## Data supplied
--- START ---

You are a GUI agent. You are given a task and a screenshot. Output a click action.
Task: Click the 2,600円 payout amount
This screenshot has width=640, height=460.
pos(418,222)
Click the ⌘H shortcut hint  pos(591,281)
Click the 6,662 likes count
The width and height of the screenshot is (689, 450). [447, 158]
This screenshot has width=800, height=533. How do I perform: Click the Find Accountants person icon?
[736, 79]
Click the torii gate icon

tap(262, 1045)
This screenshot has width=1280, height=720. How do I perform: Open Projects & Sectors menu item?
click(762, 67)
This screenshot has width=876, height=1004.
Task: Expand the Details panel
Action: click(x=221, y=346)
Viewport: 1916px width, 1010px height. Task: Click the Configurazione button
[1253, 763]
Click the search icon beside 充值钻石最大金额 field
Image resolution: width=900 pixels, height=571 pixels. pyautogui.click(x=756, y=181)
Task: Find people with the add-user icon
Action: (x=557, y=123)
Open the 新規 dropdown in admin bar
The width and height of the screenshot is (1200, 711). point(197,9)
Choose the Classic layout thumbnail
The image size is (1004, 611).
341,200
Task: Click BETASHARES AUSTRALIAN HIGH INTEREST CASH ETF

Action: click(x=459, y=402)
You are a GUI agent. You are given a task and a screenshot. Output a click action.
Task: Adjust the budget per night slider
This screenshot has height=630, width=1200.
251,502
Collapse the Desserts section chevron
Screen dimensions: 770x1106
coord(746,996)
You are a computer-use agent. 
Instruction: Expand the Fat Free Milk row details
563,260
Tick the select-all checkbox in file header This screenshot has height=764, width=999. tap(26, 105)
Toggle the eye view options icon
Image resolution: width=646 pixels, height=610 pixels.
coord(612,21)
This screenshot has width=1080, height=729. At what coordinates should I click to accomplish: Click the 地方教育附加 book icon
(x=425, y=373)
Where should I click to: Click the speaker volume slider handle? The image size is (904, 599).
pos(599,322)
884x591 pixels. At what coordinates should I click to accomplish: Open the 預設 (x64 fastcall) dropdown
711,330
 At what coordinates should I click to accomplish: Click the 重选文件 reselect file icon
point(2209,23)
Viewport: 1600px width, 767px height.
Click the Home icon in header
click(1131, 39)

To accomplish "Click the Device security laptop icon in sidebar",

--- END ---

## The problem
Return exactly the lines of the listing that run from the one containing "At what coordinates should I click to accomplish: Click the 重选文件" through the last, and no others.

## Answer to this problem
 At what coordinates should I click to accomplish: Click the 重选文件 reselect file icon
point(2209,23)
Viewport: 1600px width, 767px height.
Click the Home icon in header
click(1131, 39)

To accomplish "Click the Device security laptop icon in sidebar",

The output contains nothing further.